Start of Block

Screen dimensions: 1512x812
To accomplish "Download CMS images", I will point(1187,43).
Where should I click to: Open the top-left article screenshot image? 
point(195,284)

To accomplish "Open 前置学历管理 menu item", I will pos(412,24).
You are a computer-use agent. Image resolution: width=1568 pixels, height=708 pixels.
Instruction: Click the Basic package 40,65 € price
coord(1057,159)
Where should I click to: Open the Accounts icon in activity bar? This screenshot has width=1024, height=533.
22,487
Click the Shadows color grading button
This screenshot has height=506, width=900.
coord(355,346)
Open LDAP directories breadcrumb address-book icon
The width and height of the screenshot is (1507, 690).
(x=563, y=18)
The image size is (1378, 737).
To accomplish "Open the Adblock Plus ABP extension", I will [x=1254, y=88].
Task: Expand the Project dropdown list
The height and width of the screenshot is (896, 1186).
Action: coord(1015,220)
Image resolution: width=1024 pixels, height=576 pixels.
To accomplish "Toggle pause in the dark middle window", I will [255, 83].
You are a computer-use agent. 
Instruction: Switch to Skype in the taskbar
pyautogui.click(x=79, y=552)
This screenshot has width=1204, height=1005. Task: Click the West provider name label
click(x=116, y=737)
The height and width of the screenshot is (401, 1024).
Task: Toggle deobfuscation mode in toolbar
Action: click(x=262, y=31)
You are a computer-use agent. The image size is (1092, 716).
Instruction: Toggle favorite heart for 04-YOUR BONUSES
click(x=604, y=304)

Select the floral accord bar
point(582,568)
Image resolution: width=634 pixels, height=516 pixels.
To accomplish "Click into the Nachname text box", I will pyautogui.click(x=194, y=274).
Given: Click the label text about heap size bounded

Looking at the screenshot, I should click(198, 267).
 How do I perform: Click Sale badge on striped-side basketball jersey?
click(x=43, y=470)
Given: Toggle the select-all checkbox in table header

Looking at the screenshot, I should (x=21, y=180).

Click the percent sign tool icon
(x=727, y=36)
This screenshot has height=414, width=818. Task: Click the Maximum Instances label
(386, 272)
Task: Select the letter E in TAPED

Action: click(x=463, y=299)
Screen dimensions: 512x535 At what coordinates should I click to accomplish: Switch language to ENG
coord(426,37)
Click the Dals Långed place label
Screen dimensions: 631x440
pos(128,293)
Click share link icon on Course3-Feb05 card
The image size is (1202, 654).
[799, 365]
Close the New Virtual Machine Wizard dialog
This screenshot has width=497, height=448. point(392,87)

End of Block

◆ **Exercise**
Looking at the data above, report how many of its lines include the word "resolution". The number alone is the answer.

◆ **Result of the exercise**
3